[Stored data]
*** Block opens ***
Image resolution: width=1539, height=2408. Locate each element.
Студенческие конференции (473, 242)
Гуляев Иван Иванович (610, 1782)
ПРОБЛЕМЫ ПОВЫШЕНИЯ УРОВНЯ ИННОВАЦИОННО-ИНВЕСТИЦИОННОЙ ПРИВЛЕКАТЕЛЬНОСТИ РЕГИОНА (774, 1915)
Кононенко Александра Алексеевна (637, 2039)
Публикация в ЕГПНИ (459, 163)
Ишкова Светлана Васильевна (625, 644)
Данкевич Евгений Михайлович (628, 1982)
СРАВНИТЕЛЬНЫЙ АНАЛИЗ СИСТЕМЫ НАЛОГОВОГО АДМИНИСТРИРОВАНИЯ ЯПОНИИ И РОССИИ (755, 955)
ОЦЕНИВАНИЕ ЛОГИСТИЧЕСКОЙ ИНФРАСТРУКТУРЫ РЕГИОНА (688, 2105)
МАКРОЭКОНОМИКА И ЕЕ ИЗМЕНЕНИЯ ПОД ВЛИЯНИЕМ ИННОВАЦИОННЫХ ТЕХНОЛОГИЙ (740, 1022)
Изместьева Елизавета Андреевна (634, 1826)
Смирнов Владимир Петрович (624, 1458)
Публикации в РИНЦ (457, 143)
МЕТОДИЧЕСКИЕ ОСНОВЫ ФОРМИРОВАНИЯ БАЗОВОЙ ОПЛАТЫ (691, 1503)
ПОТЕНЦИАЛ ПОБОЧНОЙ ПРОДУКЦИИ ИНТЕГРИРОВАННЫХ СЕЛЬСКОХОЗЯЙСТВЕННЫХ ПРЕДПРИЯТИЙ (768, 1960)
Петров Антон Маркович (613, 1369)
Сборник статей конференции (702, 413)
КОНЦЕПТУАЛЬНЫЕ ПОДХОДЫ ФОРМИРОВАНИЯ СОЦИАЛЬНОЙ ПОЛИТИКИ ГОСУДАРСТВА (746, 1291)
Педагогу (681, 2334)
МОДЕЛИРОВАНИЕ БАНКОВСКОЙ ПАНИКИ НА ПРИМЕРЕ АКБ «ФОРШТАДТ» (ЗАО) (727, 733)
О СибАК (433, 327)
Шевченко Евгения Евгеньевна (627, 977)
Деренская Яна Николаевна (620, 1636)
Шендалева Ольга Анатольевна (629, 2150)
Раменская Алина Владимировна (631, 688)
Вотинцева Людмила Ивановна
*** Block closes ***
**About this exercise**
Among the lines of the data above, find those with the word "ФОРМИРОВАНИЯ" and show them.

**Result**
МЕТОДИЧЕСКИЕ ОСНОВЫ ФОРМИРОВАНИЯ БАЗОВОЙ ОПЛАТЫ (691, 1503)
КОНЦЕПТУАЛЬНЫЕ ПОДХОДЫ ФОРМИРОВАНИЯ СОЦИАЛЬНОЙ ПОЛИТИКИ ГОСУДАРСТВА (746, 1291)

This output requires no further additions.